The filing, discovered by Ford Authority, is dated July 12 under the category of “Motor and land vehicles, namely, SUVs, trucks, and automobiles.” Either Ford intends to use it on an upcoming model (or trim level), is squatting on it in hopes of having plans for it down the road. Or maybe Ford is just trolling Nissan in an epic way.
The Skyline name actually predates Nissan. It was originally used by Japan’s Prince Motor Company for their mid-size sedan. In the early 1960s, engineers wedged a straight-six into the formerly four-cylinder family saloon and created a strong racing pedigree. Prince and Nissan merged in 1966, but the Skyline model continued and was developed into the legendary Skyline GT-R.
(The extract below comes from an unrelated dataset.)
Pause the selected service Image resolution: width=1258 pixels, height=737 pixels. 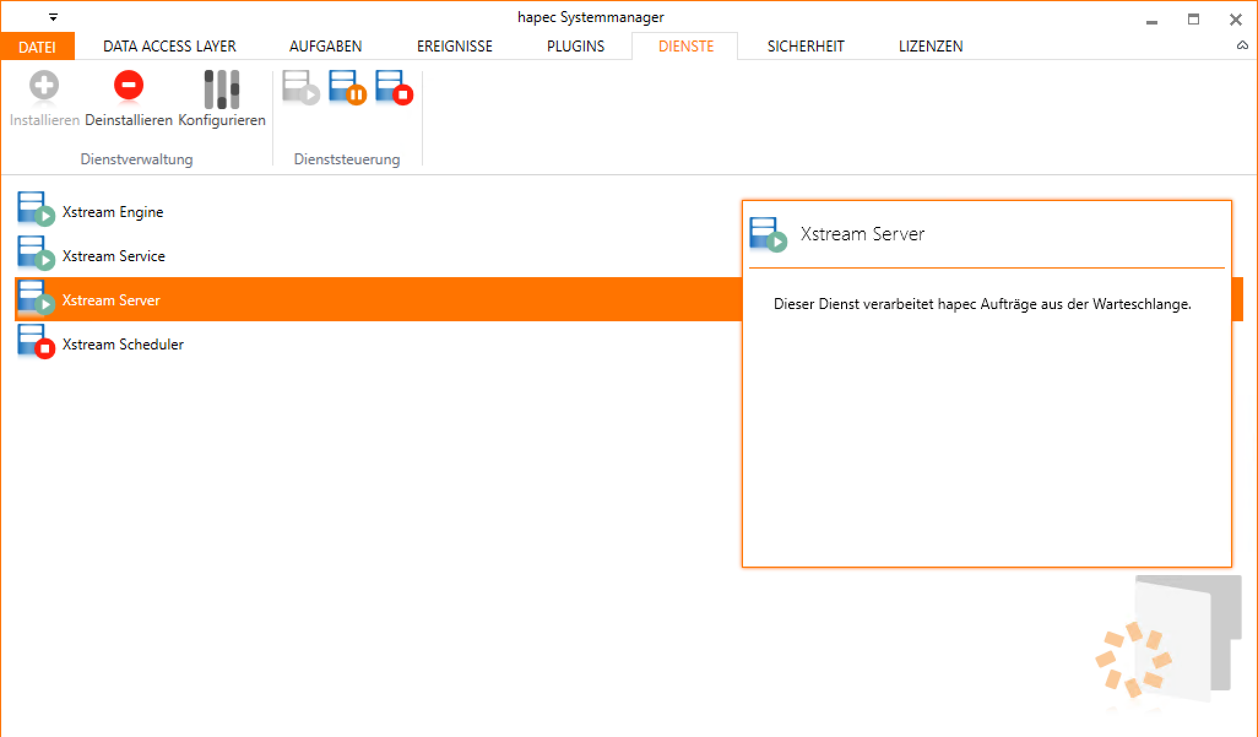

It is one of Nissan’s longest running nameplates in Japan and holds a lot of cultural cachet. Earlier this year, a Japanese newspaper that Nissan was going to kill off the Skyline, a Nissan executive took the unusual step of issuing a strongly worded denial during the introduction of a different model altogether.
Ford, on the other hand, has never used the name, however it did use the name “Skyliner” on several models in the 1950s. It was used to denote various open-top models such as the Crestline Skyliner, Crown Victoria Skyliner, and Galaxie Skyliner — the last car to feature a factory retractable hardtop until the 1995 Mitsubishi 3000GT Spyder.
The current Nissan Skyline is sold as an Infiniti Q50 in the U.S., but it seems that Nissan will not be able to use the Skyline name here unless some lawyers get involved. If we were them, we’d be working overtime to trademark Silvia, Patrol, Bluebird and so on right about now.